● **What to work on**: Please restate the data exactly, from the first line to the last.

Collected data:
====
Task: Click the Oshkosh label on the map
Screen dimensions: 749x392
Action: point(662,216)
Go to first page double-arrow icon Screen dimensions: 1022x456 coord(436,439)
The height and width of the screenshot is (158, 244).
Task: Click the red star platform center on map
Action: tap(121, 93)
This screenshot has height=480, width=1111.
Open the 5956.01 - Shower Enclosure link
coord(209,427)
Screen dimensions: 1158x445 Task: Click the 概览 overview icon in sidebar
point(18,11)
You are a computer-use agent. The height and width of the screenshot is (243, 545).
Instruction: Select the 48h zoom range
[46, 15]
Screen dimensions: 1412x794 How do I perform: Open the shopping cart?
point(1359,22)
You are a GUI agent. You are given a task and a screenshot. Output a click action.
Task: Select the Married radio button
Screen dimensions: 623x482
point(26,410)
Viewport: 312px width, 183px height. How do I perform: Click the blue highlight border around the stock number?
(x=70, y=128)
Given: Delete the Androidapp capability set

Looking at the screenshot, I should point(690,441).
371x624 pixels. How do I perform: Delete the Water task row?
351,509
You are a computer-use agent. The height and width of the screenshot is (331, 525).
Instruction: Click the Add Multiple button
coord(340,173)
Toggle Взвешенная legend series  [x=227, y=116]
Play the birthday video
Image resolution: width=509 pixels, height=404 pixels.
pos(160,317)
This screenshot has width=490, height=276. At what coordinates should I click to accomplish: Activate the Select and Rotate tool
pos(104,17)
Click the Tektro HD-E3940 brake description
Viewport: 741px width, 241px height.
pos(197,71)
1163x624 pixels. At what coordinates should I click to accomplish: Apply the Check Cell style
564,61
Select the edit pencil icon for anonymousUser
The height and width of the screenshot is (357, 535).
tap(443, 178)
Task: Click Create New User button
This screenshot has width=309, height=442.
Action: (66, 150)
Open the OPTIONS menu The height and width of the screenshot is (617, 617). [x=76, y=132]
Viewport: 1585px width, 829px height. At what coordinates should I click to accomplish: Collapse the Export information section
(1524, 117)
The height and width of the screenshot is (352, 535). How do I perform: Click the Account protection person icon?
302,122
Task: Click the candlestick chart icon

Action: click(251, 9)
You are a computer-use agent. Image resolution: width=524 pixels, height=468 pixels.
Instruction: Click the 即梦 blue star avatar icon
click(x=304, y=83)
====
● **Task output**:
Task: Click the Oshkosh label on the map
Screen dimensions: 749x392
Action: point(662,216)
Go to first page double-arrow icon Screen dimensions: 1022x456 coord(436,439)
The height and width of the screenshot is (158, 244).
Task: Click the red star platform center on map
Action: tap(121, 93)
This screenshot has height=480, width=1111.
Open the 5956.01 - Shower Enclosure link
coord(209,427)
Screen dimensions: 1158x445 Task: Click the 概览 overview icon in sidebar
point(18,11)
You are a computer-use agent. The height and width of the screenshot is (243, 545).
Instruction: Select the 48h zoom range
[46, 15]
Screen dimensions: 1412x794 How do I perform: Open the shopping cart?
point(1359,22)
You are a GUI agent. You are given a task and a screenshot. Output a click action.
Task: Select the Married radio button
Screen dimensions: 623x482
point(26,410)
Viewport: 312px width, 183px height. How do I perform: Click the blue highlight border around the stock number?
(x=70, y=128)
Given: Delete the Androidapp capability set

Looking at the screenshot, I should point(690,441).
371x624 pixels. How do I perform: Delete the Water task row?
351,509
You are a computer-use agent. The height and width of the screenshot is (331, 525).
Instruction: Click the Add Multiple button
coord(340,173)
Toggle Взвешенная legend series  [x=227, y=116]
Play the birthday video
Image resolution: width=509 pixels, height=404 pixels.
pos(160,317)
This screenshot has width=490, height=276. At what coordinates should I click to accomplish: Activate the Select and Rotate tool
pos(104,17)
Click the Tektro HD-E3940 brake description
Viewport: 741px width, 241px height.
pos(197,71)
1163x624 pixels. At what coordinates should I click to accomplish: Apply the Check Cell style
564,61
Select the edit pencil icon for anonymousUser
The height and width of the screenshot is (357, 535).
tap(443, 178)
Task: Click Create New User button
This screenshot has width=309, height=442.
Action: (66, 150)
Open the OPTIONS menu The height and width of the screenshot is (617, 617). [x=76, y=132]
Viewport: 1585px width, 829px height. At what coordinates should I click to accomplish: Collapse the Export information section
(1524, 117)
The height and width of the screenshot is (352, 535). How do I perform: Click the Account protection person icon?
302,122
Task: Click the candlestick chart icon

Action: click(251, 9)
You are a computer-use agent. Image resolution: width=524 pixels, height=468 pixels.
Instruction: Click the 即梦 blue star avatar icon
click(x=304, y=83)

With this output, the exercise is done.